Saved data entries
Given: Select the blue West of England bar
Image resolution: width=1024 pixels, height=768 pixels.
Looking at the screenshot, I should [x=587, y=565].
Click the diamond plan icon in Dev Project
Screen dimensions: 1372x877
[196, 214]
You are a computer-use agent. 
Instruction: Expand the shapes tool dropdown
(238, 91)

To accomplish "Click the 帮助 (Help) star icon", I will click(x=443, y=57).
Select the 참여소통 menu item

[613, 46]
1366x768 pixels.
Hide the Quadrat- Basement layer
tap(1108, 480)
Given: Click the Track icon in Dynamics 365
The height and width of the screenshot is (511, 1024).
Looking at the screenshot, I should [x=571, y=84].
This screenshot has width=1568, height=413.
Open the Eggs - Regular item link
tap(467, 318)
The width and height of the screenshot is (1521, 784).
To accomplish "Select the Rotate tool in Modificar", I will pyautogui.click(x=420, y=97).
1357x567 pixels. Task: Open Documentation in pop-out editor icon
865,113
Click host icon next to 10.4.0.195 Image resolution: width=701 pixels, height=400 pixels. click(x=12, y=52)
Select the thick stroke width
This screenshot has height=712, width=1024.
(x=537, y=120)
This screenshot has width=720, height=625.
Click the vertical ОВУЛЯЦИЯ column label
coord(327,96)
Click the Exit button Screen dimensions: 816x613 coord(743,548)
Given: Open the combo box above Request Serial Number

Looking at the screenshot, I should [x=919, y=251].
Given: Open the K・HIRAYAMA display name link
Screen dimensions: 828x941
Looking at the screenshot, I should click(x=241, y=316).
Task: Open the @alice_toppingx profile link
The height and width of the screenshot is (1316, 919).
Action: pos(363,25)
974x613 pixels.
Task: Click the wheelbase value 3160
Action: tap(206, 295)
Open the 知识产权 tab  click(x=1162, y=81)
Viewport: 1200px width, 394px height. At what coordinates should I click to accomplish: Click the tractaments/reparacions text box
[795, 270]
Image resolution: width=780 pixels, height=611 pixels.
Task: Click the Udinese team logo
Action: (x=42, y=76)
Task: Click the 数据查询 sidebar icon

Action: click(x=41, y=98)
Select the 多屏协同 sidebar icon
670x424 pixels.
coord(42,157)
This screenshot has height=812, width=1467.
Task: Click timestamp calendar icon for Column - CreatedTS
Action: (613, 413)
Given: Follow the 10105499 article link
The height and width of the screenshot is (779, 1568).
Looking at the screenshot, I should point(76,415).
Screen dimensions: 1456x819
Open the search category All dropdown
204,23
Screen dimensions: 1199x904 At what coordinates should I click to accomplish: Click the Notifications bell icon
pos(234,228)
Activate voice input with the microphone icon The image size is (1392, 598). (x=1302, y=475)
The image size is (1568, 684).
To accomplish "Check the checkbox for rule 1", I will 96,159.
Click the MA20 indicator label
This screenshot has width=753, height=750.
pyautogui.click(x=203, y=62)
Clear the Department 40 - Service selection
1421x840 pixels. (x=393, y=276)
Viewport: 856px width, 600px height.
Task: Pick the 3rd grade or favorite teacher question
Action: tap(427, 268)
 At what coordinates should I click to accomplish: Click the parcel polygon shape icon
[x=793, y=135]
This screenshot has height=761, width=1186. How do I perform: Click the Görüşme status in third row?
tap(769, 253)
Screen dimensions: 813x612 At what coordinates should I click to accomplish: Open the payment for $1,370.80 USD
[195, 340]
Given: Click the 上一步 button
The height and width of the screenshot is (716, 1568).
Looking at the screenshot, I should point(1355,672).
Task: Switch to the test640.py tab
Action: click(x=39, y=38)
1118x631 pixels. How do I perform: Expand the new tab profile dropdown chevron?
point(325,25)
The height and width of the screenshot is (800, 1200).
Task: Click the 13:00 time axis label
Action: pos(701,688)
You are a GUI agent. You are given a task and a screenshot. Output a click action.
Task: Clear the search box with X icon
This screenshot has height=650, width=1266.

- **Problem statement**:
Given the records above, return exactly the lines starting at the line containing "Given: Open the combo" and ending at the line containing "Task: Open the @alice_toppingx profile link", including both.

- **Answer below**:
Given: Open the combo box above Request Serial Number

Looking at the screenshot, I should [x=919, y=251].
Given: Open the K・HIRAYAMA display name link
Screen dimensions: 828x941
Looking at the screenshot, I should click(x=241, y=316).
Task: Open the @alice_toppingx profile link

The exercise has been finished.